A newspaper for an industry

McGovern’s departure from Computers and Automation was little more than a footnote to his epiphany of 1967. That year, as he embarked full-time on his solo venture, he started his first, and perhaps most important publication, Computerworld. Since he started IDC in 1964, he had been publishing a newsletter called The EDP Industry and Market Report, known as The Gray Sheet. For $49 a year, subscribers received detailed semimonthly reports on what the major computers makers like IBM, Burroughs, Univac, and Honeywell were selling. But McGovern foresaw a much bigger publishing opportunity.

A flourishing industry that embraced the research from IDC now required more. Most data center managers, faced with multimillion-dollar technology purchasing requirements, remained dependent on advertising literature from the computer makers— and they didn’t appreciate the obvious marketing effort that offered little news, credible product data, or industry insight. What they weren’t getting was any knowledge about what their colleagues in competing companies and industries were experiencing. Were their challenges and pain points similar? Did others have the same issues with product reliability? How were they training their people?

There was no reliable source for answers to these questions. In fact, there existed just one publication, a monthly magazine called Datamation, started in 1957 when corporate computing was in its infancy. McGovern envisioned something far more dynamic and immediate. Computerworld would be a weekly newspaper designed to cover the fast-changing industry with a staff of editors and reporters who would blanket the marketplace and write high-quality stories about both vendors and end users.

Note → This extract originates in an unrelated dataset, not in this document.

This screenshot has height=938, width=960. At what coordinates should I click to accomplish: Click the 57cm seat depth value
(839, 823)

Like any credible newspaper, Computerworld would report the bad news along with the good, and early headlines such as “Disk Drive Crashes, 1,000 Records Destroyed at Bank” or “Hospital Data System Loses All Its Data” shook up an industry unused to such candor and timely information.

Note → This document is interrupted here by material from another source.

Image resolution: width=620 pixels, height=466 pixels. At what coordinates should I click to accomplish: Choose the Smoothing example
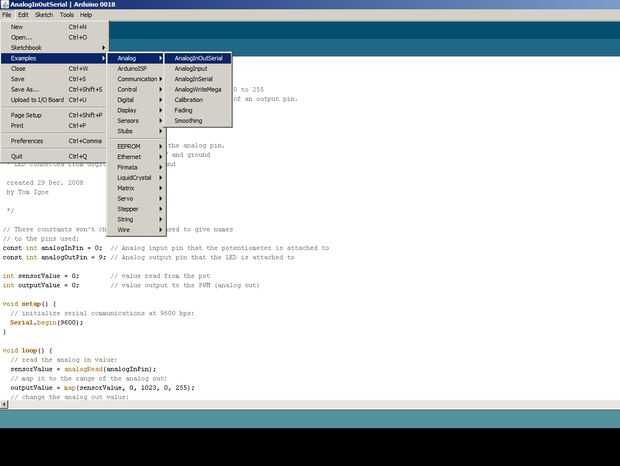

Unlike Datamation and other ad-driven magazines starting to emerge within the industry, Computerworld would sell paid subscriptions along with advertising. In an environment where trade publications were all built upon “controlled circulation” or unpaid subscribers, McGovern decided to use Lou Rader’s formula: if you make a product appear valuable, it will have instant credibility and people will pay for it. By charging a subscription fee, not only would Computerworld become profitable quickly, it would have the cachet and credibility that rapidly made it the bible of the information technology industry. Computerworld, all 12 pages of it, debuted in June 1967, at a computer expo in Boston. Within two weeks, McGovern had 20,000 paid subscribers on board. In short order, the publication began to grow beyond his wildest dreams. His passion for communicating information that could change people’s lives had found its essential building block.

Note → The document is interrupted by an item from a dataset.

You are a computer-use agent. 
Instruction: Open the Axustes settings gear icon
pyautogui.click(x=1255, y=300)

Computerworld marked the beginning of a frenzied period of growth and expansion that spawned a long list of leadership challenges that McGovern would stare down throughout the next five decades. In an industry bursting with brilliant young minds and a tsunami of new ideas that would change the world, high-quality leadership, that rare but indispensable ingredient, would mark the key difference between the winners and losers.